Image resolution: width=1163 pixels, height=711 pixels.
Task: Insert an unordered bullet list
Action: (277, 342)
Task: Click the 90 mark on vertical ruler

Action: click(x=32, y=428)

...

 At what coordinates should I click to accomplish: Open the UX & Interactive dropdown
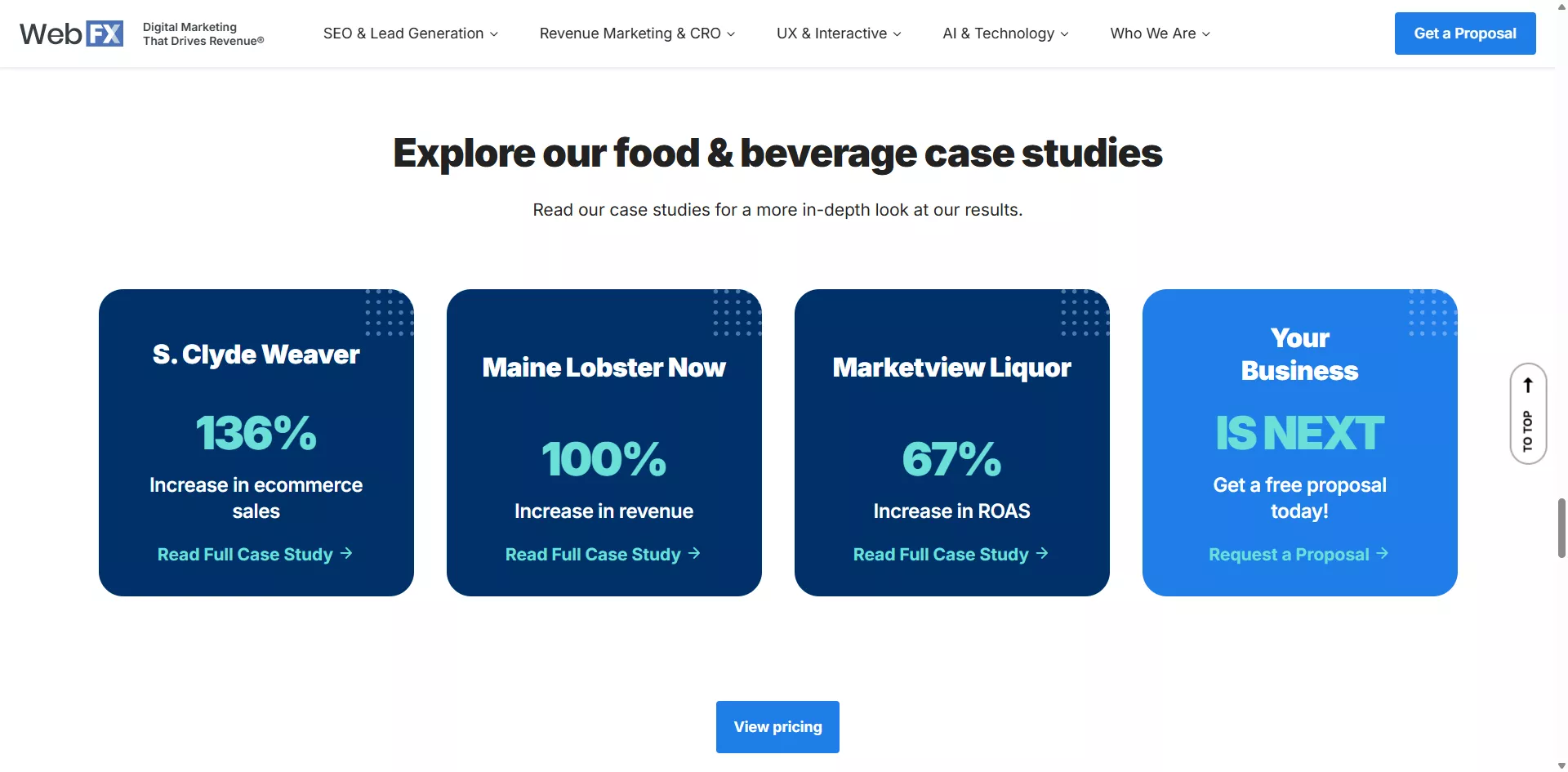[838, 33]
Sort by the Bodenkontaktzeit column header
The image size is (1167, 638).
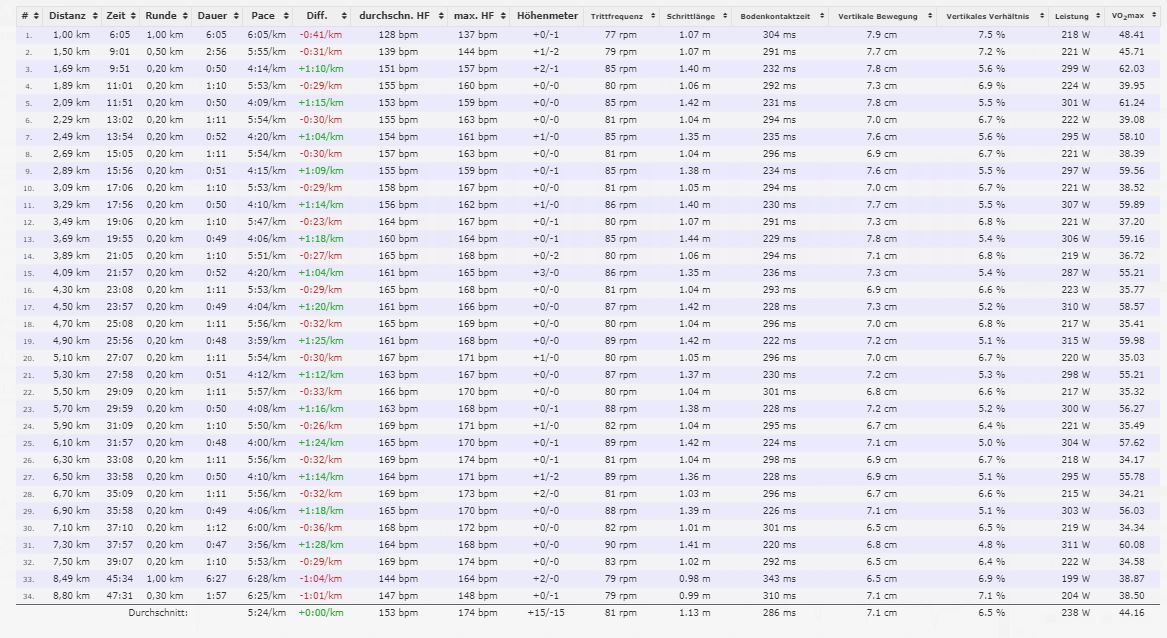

**WHAT TO PRODUCE**
All lines above from the line with "Sort by the Bodenkontaktzeit column header" through the line with "The image size is (1167, 638).", both included, are to be set down exactly, with nothing else.

**SOLUTION FOR THIS EXERCISE**
Sort by the Bodenkontaktzeit column header
The image size is (1167, 638).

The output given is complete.